06 September 2002, 18:44:17

On Fri, 6 Sep 2002, Mihai Gheorghiu wrote:

> I ran select from pg_statistics... as you advised
> The result is attached.
> Col#   Name
> 5      account
> 10     trxtype
> 15     amount
> 28     isposted
> I must admit I cannot make very much sense out of it. What does it tell?
> Thank you very much.
> P.S. I am running PG7.1.3. Is explain analyze an improvement in 7.2?
>
> >>
> >> explain select account, sum(amount) from tbas_transactions where isposted
> >> and trxtype = 'MP' group by account;
> >> psql:xx.txt:1: NOTICE:  QUERY PLAN:
> >>
> >> Sorry, I do not have an explain from before vacuum analyze.
> >> The table has ~700k rows and indices on account, trxtype and a few other
> >> fields used in other queries.

First, I have been assuming you're working on a non-essential and/or
non-production database where doing such things as deleting indexes is an
acceptable cost to determine and attempt to fix the speed problems you are
experiencing. I wouldn't have suggested such things otherwise.

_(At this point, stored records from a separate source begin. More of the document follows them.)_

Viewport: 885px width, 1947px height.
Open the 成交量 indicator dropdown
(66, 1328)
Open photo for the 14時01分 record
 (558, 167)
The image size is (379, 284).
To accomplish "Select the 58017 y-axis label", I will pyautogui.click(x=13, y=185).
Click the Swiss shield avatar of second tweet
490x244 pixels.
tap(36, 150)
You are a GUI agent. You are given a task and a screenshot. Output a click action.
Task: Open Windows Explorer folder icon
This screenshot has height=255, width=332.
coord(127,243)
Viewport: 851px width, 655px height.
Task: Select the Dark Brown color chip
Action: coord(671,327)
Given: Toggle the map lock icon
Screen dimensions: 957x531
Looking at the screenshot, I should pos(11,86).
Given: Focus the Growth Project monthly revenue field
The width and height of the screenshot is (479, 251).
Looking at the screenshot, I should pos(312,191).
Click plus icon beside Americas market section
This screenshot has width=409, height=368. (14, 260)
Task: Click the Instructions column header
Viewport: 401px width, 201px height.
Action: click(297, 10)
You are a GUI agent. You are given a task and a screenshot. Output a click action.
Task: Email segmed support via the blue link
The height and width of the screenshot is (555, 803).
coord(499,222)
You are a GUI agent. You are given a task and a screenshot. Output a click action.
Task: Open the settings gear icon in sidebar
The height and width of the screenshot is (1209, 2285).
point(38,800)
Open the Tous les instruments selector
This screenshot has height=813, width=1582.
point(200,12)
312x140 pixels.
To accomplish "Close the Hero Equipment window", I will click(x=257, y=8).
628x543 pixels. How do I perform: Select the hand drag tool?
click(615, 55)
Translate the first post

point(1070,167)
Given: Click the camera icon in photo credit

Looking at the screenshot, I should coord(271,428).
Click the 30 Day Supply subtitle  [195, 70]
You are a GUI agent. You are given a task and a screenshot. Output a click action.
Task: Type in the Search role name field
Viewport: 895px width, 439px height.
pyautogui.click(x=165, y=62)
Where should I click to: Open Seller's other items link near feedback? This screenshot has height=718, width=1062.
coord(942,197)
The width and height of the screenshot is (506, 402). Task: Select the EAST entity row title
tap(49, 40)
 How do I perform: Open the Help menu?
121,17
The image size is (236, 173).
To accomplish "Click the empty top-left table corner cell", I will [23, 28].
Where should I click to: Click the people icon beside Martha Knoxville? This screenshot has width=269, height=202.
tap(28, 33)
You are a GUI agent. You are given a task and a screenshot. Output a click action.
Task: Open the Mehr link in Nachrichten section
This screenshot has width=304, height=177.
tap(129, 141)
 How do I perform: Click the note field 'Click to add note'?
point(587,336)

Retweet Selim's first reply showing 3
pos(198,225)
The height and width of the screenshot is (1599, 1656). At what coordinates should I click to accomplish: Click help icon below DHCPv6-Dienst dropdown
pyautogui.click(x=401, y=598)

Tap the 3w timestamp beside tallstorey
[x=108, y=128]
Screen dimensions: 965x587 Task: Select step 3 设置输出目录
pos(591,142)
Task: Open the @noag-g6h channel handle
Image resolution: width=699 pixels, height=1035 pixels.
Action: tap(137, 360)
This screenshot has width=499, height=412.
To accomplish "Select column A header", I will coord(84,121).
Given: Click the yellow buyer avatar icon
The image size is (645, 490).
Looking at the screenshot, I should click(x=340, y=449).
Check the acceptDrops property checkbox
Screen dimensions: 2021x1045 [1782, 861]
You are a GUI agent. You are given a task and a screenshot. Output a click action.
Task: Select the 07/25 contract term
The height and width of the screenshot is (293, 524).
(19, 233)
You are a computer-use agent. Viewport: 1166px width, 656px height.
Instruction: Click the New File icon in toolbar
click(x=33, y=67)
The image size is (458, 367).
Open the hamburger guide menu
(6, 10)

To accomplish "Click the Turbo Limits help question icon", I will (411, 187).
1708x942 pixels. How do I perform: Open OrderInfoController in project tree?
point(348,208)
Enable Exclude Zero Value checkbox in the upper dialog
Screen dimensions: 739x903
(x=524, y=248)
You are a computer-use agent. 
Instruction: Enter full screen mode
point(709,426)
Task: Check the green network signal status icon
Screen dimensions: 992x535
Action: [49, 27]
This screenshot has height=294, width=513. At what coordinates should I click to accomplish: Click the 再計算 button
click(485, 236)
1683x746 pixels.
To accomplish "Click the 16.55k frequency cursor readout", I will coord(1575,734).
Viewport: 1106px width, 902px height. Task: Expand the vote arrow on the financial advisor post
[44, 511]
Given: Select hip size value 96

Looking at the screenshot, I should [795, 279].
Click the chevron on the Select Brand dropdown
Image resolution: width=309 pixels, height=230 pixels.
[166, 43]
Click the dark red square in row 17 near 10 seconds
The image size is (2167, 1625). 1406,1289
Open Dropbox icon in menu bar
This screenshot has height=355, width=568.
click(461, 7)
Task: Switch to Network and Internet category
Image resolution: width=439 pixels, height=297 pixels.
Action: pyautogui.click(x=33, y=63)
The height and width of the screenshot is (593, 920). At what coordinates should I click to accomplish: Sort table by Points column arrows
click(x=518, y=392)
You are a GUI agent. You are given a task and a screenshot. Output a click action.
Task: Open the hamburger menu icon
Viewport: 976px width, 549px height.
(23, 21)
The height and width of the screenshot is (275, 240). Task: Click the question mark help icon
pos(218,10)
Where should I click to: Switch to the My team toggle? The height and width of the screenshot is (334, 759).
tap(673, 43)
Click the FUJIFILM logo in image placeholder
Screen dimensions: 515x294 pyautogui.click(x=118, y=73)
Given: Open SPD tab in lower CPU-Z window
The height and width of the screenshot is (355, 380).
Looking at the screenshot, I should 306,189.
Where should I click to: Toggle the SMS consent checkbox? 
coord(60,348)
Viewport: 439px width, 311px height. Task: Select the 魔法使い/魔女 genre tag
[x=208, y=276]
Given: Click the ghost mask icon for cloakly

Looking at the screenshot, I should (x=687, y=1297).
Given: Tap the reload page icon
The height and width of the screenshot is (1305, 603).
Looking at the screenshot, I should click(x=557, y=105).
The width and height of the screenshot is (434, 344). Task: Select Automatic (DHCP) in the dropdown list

Second, I believe you also stated that number of rows in this table with
trxtype = 'MP' is about 350k, i.e. 50%. The pg_statistic output you shown
shows 'RG' as the most common value with low and high values as thinks 'AS' and
'XP'. I think based on this information the statistics stand a chance of being
incorrect and you should try and confirm the distribution of values in this
column. Doing

    SELECT trxtype, count(1)
     FROM tbas_transactions
     GROUP BY trxtype
     ORDER BY trxtype DESC
     LIMIT 10

would be instructive. The limit number is somewhat arbitrary, the most
interesting results of that query will be the first and probably second row
returned and the row where trxtype is 'MP'.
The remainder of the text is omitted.